I received a response to my placing request at the local RC school saying they were full (no surprise there) so I'm currently gathering the required docs so she can be added to the waiting list. No point moving my eldest as she's in P7 and managed to come to her own conclusions after I gave her the actual definitions of sex and gender, explained why I believe gender is a set of stereotypes often directly harmful to women and girls and why we should ignore them, and gave her my own personal experiences as reasons why women need sex based rights and protections.

Asking my rapist if he could pause for a minute so I could explain how I actually identify as a demiboy would not have made him reconsider raping me nor would it have made him feel demigay - a fact so simple that even a ten year old can understand it.
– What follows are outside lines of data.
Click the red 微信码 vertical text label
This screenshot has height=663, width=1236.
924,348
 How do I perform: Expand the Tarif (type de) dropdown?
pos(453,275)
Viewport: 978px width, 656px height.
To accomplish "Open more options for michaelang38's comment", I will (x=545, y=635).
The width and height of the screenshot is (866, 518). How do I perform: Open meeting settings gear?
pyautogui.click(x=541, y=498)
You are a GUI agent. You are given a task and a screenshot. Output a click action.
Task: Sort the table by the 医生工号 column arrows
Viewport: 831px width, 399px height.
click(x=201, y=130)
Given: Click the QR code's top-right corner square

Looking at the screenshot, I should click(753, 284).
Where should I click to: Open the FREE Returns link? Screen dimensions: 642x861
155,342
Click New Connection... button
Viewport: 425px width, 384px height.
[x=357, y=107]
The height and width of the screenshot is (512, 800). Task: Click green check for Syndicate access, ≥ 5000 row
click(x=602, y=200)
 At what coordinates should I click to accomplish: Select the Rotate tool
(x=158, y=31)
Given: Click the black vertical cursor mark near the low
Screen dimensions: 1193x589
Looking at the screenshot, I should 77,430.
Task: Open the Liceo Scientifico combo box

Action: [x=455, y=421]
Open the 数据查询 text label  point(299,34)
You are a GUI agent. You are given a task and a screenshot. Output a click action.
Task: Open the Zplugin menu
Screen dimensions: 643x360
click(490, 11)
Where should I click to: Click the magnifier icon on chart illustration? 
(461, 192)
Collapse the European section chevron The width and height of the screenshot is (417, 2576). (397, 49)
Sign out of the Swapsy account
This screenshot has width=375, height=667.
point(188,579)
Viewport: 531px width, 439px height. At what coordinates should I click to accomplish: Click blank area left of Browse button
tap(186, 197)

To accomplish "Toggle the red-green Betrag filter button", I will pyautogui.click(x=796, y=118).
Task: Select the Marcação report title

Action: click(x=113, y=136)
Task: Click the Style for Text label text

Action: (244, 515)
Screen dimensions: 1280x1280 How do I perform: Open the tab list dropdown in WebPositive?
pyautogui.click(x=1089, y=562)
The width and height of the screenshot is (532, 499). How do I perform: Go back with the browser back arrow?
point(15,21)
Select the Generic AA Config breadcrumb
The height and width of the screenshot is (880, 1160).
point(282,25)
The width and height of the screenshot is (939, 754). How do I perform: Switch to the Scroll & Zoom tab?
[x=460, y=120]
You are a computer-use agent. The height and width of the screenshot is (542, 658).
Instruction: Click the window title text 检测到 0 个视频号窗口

I didn't really want to have those kinds of conversations with her at ten but I felt strong-armed by the school. Now they're forcing me to have them with my seven year old. I absolutely refuse.

So I have emailed my local Tory councillor who also happens to be a member of the Education, Children and Families Committee.

I explained the situation, included the complaint I sent, and advised that the local RC school are full and if I can't get her a space then I feel the only option is to pull her out and homeschool her (which would be detrimental for many reasons).

He responded within the hour!

Gotta laugh that MN are full of "Get the tories out!!" threads when they are literally THE ONLY option available to Scottish people who are gender critical Sad

He agreed with me (in what I sensed was a carefully measured way so he can't be dragged through the mud as a transphobe - clever laddie Grin), asked me to please forward the schools response and said he will "get a response from the education department to see if the lessons are being delivered appropriately".

I thanked him but pressed the point about needing support to move her schools. I said:

Could you also ask the education department if there can be priority given to school placement requests after incidents like the one highlighted?

As far as I’m concerned this is very similar to Catholic children getting priority at RC schools because it aligns with their core beliefs and values.

Hopefully I’m wording this in a way that makes sense but I feel like both of my children have been “indoctrinated” into a set of beliefs as opposed to educated on them in a balanced and factual way, and I feel like I have a right to send my child to a school where they will not be “indoctrinated” without my consent or at the very least some prior warning so I can prepare for it and decide to withdraw them? I would feel the same if they were teaching any religion, political stance, or conspiracy theory like ‘flat earth’ as if it were uncontested fact without alternatives.

I’m currently in the process of gathering the docs needed for St X to put her on the waitlist, but I’m worried this could take months or years without input from the council / Education Department.

I think the school system might be different in England so for full context: in Scotland we have two types of state schools, faith schools (mostly RC) and non denominational. She attends the non denominational school and I have the right to remove her from religious observation. If she was a Catholic I would have the right to send her to the RC school where religious observation would be part of her education. So I believe the same type of logic should apply in my right to pull her out of a school who are teaching any kind of belief based system as if it were fact and place her into another one which either isn't or has my consent to do so?

But maybe that's a bit of stretch and I'm totally open to hearing other people's thoughts on it.

OP posts:
MidsomerMurmurs · 28/02/2022 13:47

Well done so far OP.

Gotta laugh that MN are full of "Get the tories out!!" threads when they are literally THE ONLY option available to Scottish people who are gender critical
Yep. I mean you could vote Alba I guess but that’s a no from me.